The book Ukraina och informationskriget — journalistik mellan ideal och självcensur (in Swedish) offers an impressive empirical contribution to the broader debate on the role of journalism and media in conflicts. The study is the result of a project by media scholars in Sweden, Ukraine, Russia, and Poland. It provides a systematic analysis of the media coverage in these four countries during the earlier parts of the conflict in eastern Ukraine.

The book asks several questions: first, which angles of the conflict are presented in the media; second, which sources are used, and in which ways does disinformation matter for media logic; and third, what is the role of the journalist, and what challenges for journalistic ideals can be identified when covering an armed conflict. Although the book only covers the conflict during the summer of 2014, it includes several insights. In order to put the study into a broader context the book also includes individual chapters about media control and journalism, media and war in authoritarian and democratic states, the Russian news channel RT, and disinformation.

** RECORDS SUPPLIED **
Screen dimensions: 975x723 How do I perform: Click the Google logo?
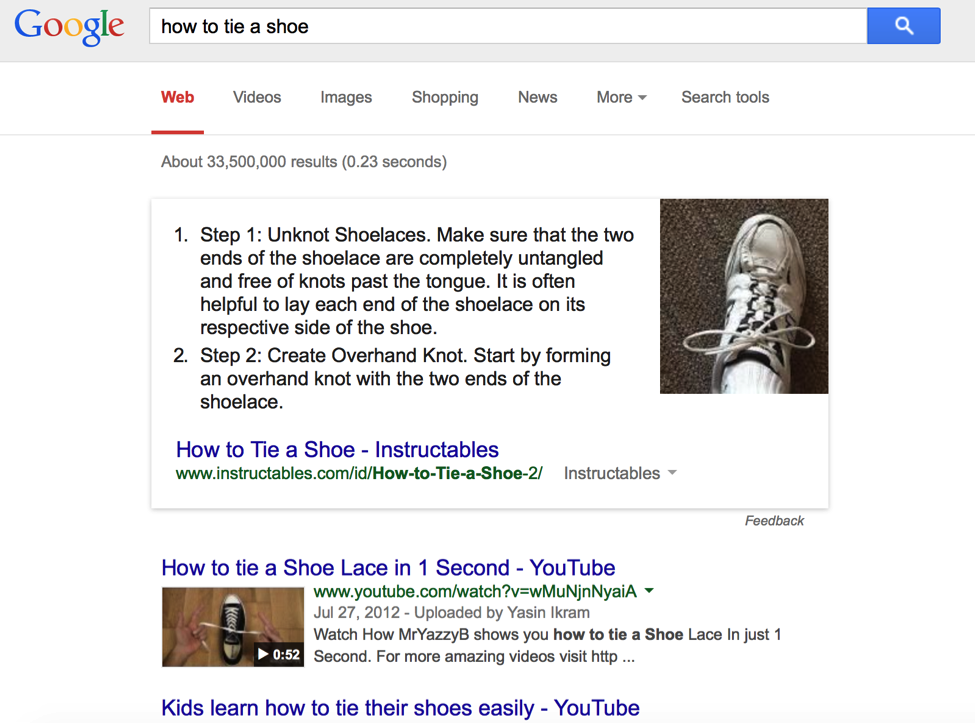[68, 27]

* * *

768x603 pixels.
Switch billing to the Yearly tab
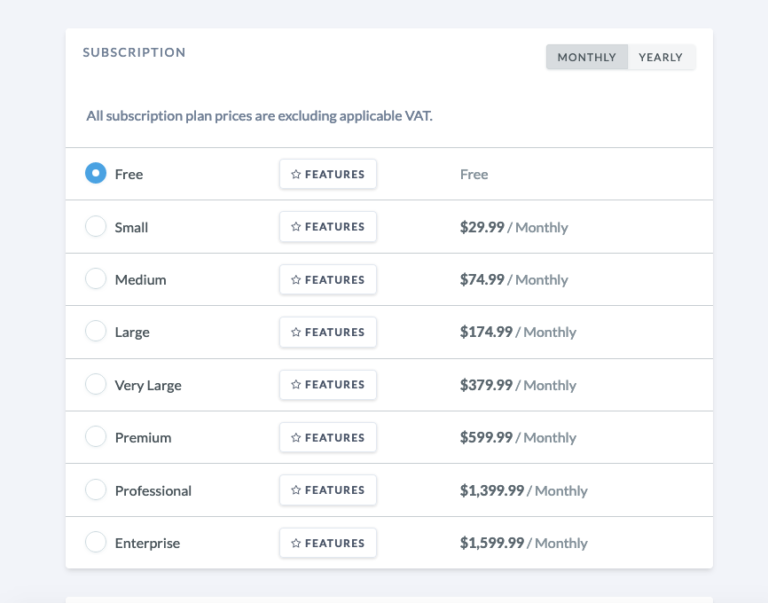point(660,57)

** WHAT YOU WILL DO **
**1.** According to the review, which period of the conflict in eastern Ukraine does the book cover?
**2.** In the records, rewrite everything from the line with "768x603 pixels." up to and including the line with "point(660,57)", requests included. Multiply each coordinate in the answers by 0.35, round to whole numbers with halves going up, and leave the pictures out.

** ANSWERS **
**1.** The summer of 2014.

**2.**
768x603 pixels.
Switch billing to the Yearly tab
point(231,20)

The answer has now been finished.